Design Mixed methods combining qualitative (observations, semi-structured interviews) and quantitative (survey) methods.

Setting and participants Three secondary care hospitals in North East England, representing two distinct AKI e-alerting systems. Observations (>44 hours) were conducted in Emergency Assessment Units (EAUs). Semi-structured interviews were conducted with clinicians (n=29) from EAUs, vascular or general surgery or care of the elderly. Qualitative data were supplemented by Normalization MeAsure Development (NoMAD) surveys (n=101).

Analysis Qualitative data were analysed using the NPT framework, with quantitative data analysed descriptively and using χ2 and Wilcoxon signed-rank test for differences in current and future normalisation.

Results Participants reported familiarity with the AKI e-alerts but that the e-alerts would become more normalised in the future (p<0.001).

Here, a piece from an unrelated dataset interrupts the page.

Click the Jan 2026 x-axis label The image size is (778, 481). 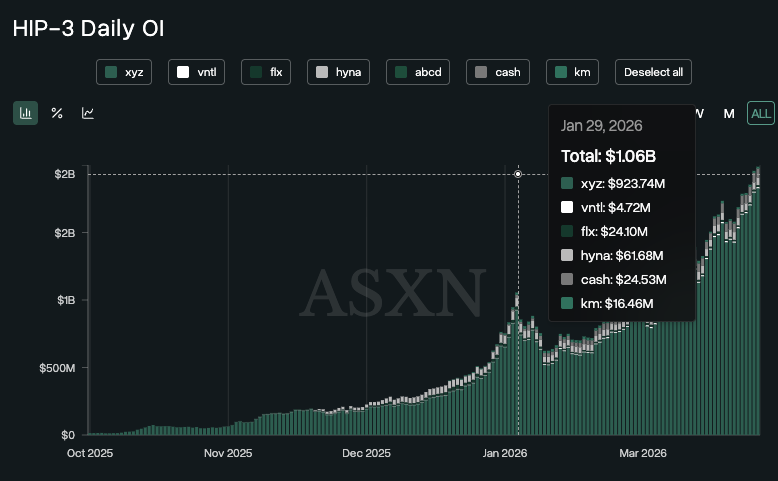[x=505, y=453]
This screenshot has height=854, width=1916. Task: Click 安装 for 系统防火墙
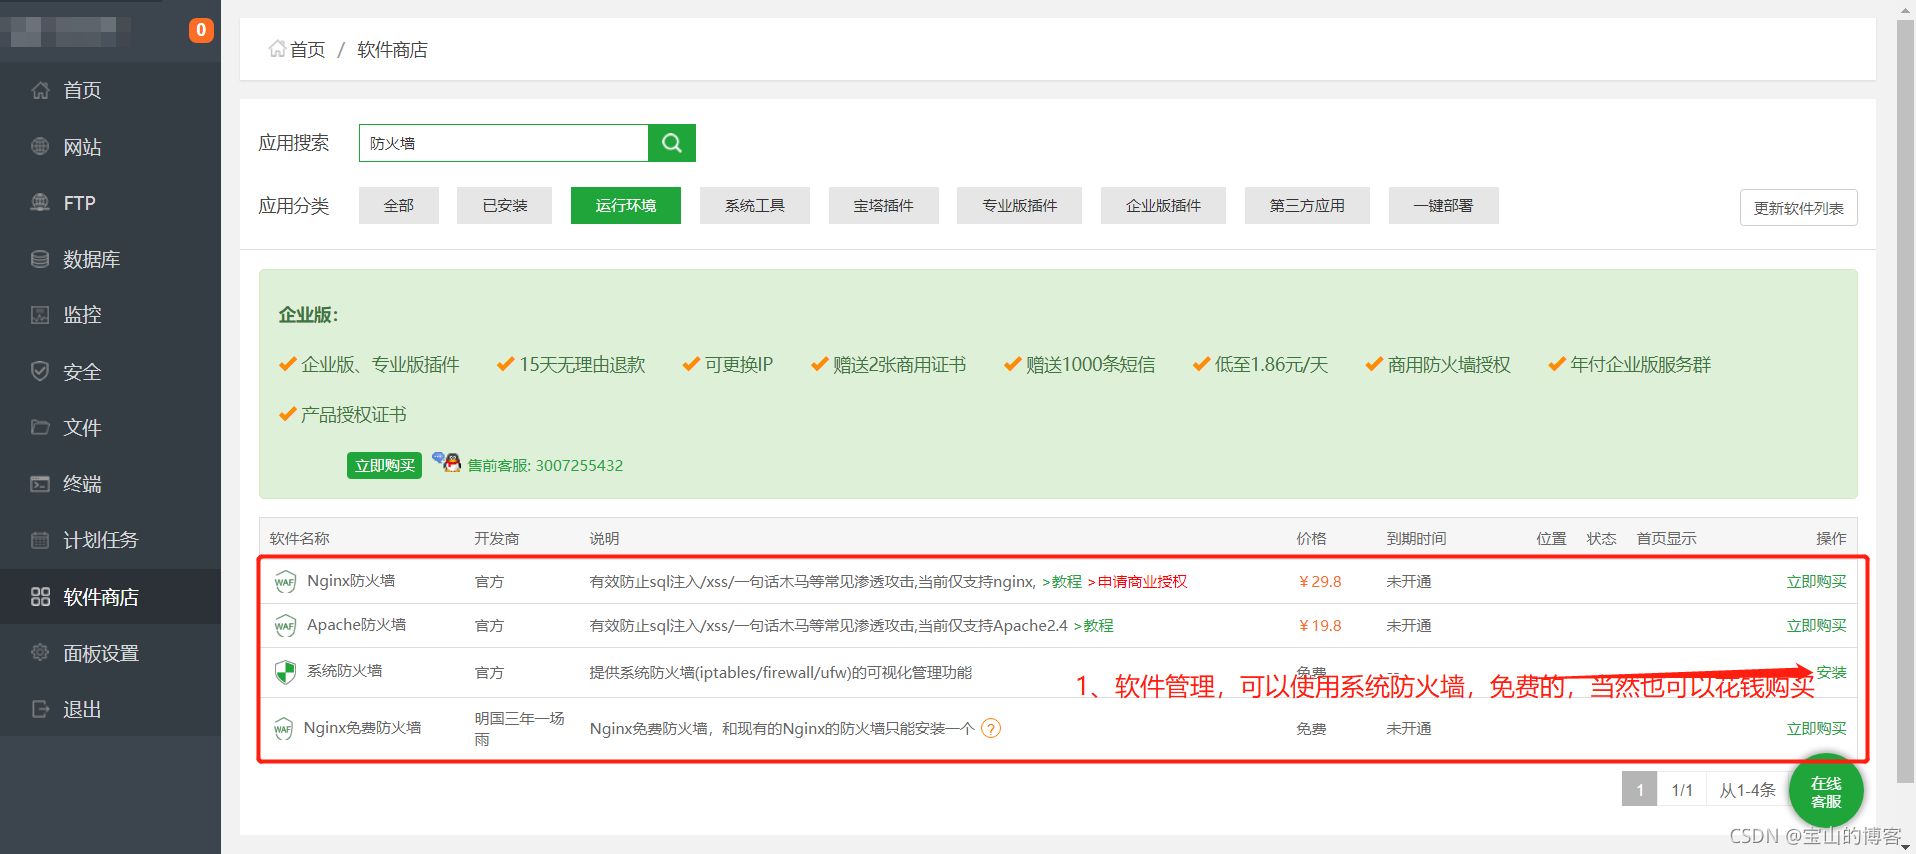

No single NPT mechanism led to current (un)successful implementation of the e-alerts, but analysis of the underlying subconstructs identified several mechanisms indicative of successful normalisation (internalisation, legitimation) or unsuccessful normalisation (initiation, differentiation, skill set workability, systematisation).

Conclusions Clinicians recognised the value and importance of AKI e-alerts in their practice, although this was not sufficient for the e-alerts to be routinely engaged with by clinicians. To further normalise the use of AKI e-alerts, there is a need for tailored training on use of the e-alerts and routine feedback to clinicians on the impact that e-alerts have on patient outcomes.

  • acute renal failure
  • health informatics
  • quality in health care
  • nephrology
  • qualitative research

This is an open access article distributed in accordance with the Creative Commons Attribution Non Commercial (CC BY-NC 4.0) license, which permits others to distribute, remix, adapt, build upon this work non-commercially, and license their derivative works on different terms, provided the original work is properly cited, appropriate credit is given, any changes made indicated, and the use is non-commercial. See: http://creativecommons.org/licenses/by-nc/4.0/.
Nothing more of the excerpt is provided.